The facts surrounding Strub’s crash aren’t in doubt. Opinions vary, however, about whether his actions amounted to criminal conduct, or whether justice is served by sending him—or other general aviation pilots involved in aircraft accidents—to prison.
Wood County District Attorney Todd Wolf, the Wisconsin official who pressed charges against Strub, declined to comment for this story. But he told a local newspaper he would have pursued the case whether the fatal accident had happened in a car, motor-cycle, or boat.
“I have prosecuted (many) vehicle accidents resulting in death,” he said. “We see these cases in a lot of vehicles.”
As perfect as he could make it Strub inherited his fascination with biplanes from his father, a master craftsman who built two of his own—a Hatz biplane and a SkyBolt.
Strub established a successful carpentry business in the 1990s and earned a private pilot certificate in 2002. His first airplane was a Piper Colt, and then he bought a Luscombe to gain the tailwheel skills needed to fly biplanes, his real love.
He bought a 1941 Super Stearman in 2001 while still in flight training and, in the next year, rejuvenated the fabric and repainted every inch of the 450-horsepower airplane. When he finished, the once-ragged workhorse had been transformed into a gleaming, red jewel.

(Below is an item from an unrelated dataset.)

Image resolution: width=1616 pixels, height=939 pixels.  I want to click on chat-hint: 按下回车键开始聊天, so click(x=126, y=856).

“I removed and sanded the wings and all the control surfaces,” he said. “I even polished all the stainless steel screws before I put them back on the airplane. I wanted everything to be as perfect as I could make it.”
Strub got dual instruction in his Stearman from a former crop duster, and he learned to fly basic aerobatics in it, too.

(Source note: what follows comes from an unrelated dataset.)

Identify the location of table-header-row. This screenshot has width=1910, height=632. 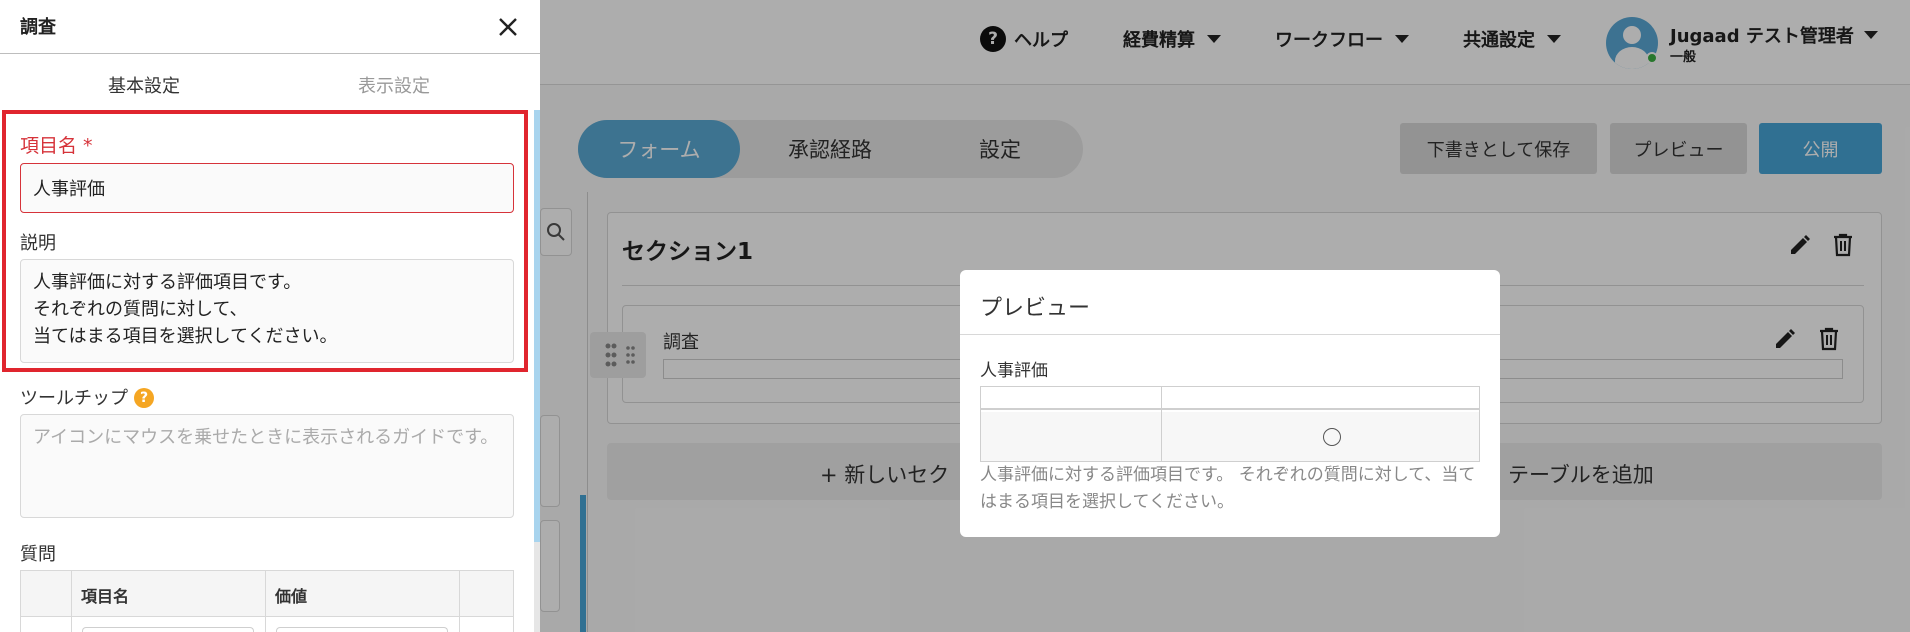
(1230, 398).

“I flew as much as I could—and by the summer of 2004 I had logged about 225 hours in the Stearman,” he said. “I was finally getting to the point where I felt like the airplane was part of me.

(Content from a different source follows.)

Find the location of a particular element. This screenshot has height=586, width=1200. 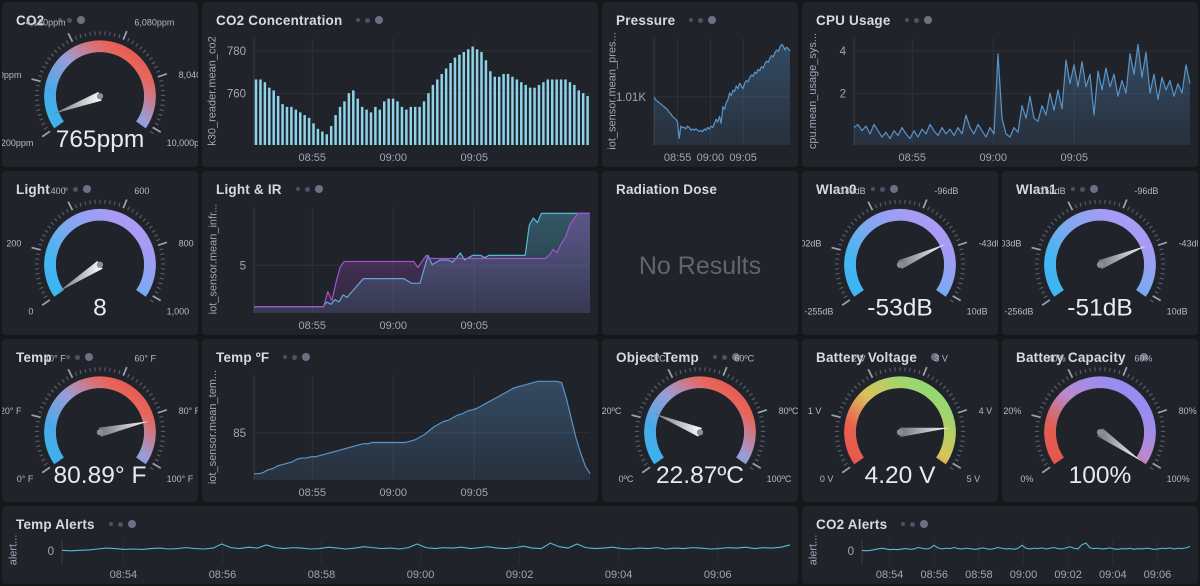

svg-text: 200ppm is located at coordinates (18, 143).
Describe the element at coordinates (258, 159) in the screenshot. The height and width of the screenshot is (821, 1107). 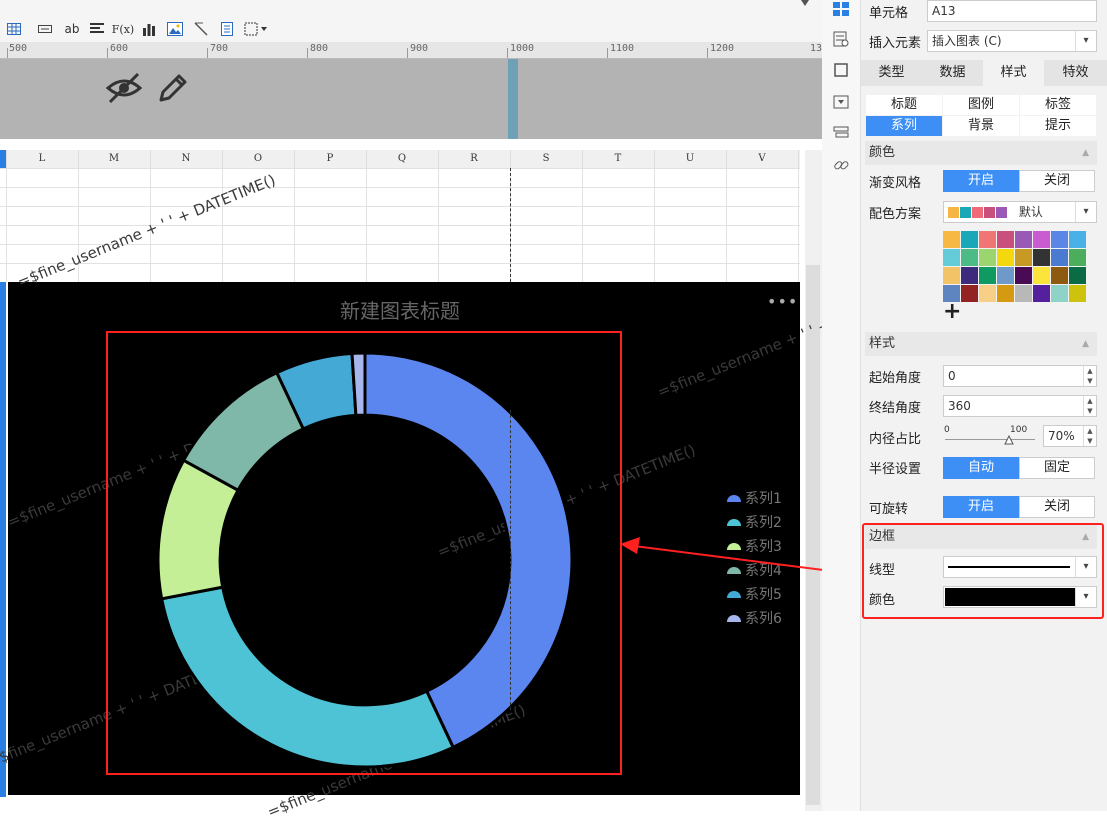
I see `column-header: O` at that location.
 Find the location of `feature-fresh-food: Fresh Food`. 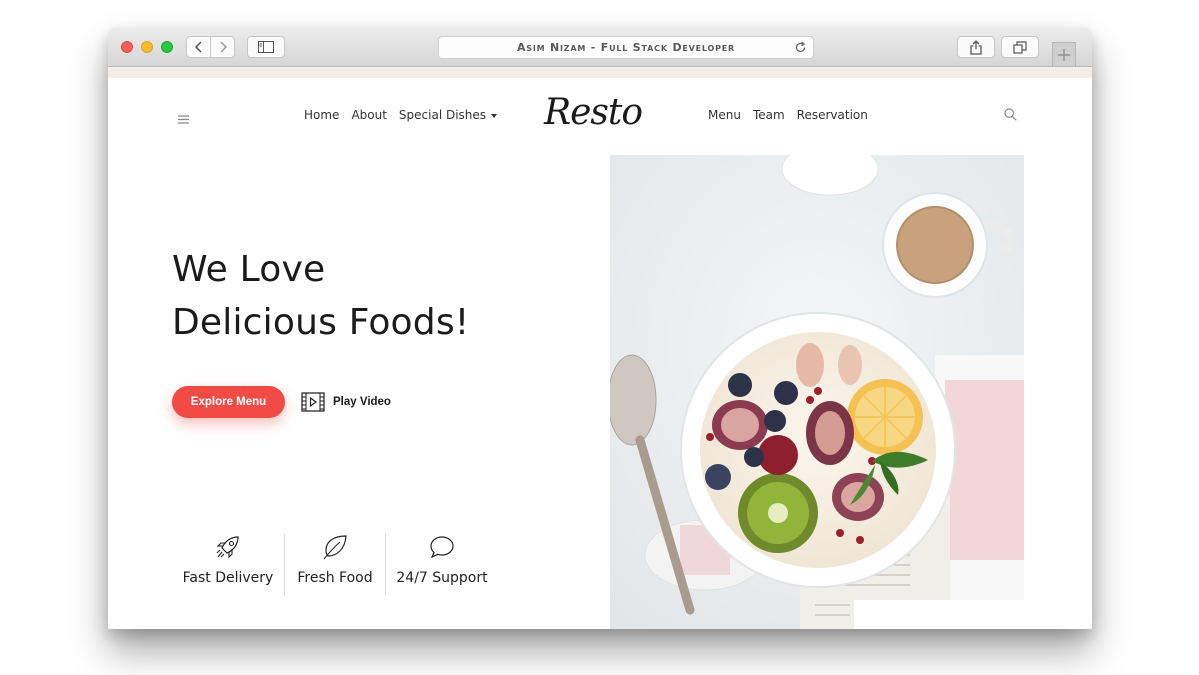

I could feel what the airplane was doing, and I could anticipate what it was going to do next. It was a really great feeling.”
Strub had a clean flying record with no accidents, FAR violations, or insurance claims before August 28, 2004, the date his flight ended so tragically a few miles from his home base at Alexander Field-South Wood County Airport.
Strub says he intended to share his passion for flight that day by giving rides in his open-cockpit airplane. The weather was perfect, his Stearman was in top mechanical condition, and he believed his preflight planning and safety precautions were exemplary.
Strub and his passenger both wore parachutes and, during the initial portion of their aerobatic flight, remained at relatively high altitudes—all in accordance with FAA regulations and prudence. Then, on the way back to the airport, Strub descended to treetop height and following the contours of the wide, curving Wisconsin River.
FAR 91.119 places no limit on how low pilots are allowed to fly over sparsely populated areas or open water, as long as they stay at least 500 feet from any persons or vessels and can glide to a landing in case of engine failure without “undue hazard to persons or property on the surface.”
An FAA investigator later cited Strub for “careless and reckless” flying, defining the river as a “congested area,” and said Strub violated minimum safe altitude rules that require pilots to fly at least 1,000 feet above or 2,000 feet horizontal distance from obstacles. Strub said he believed at the time of the accident he was flying over a portion of the river that was free of hazards.
“I thought I was over a section of the river that I knew well,” he said. “But as it turns out, I was a mile and a half upriver from that point—and I was following a different branch. I’d never intentionally fly over any section of river that I didn’t already know.”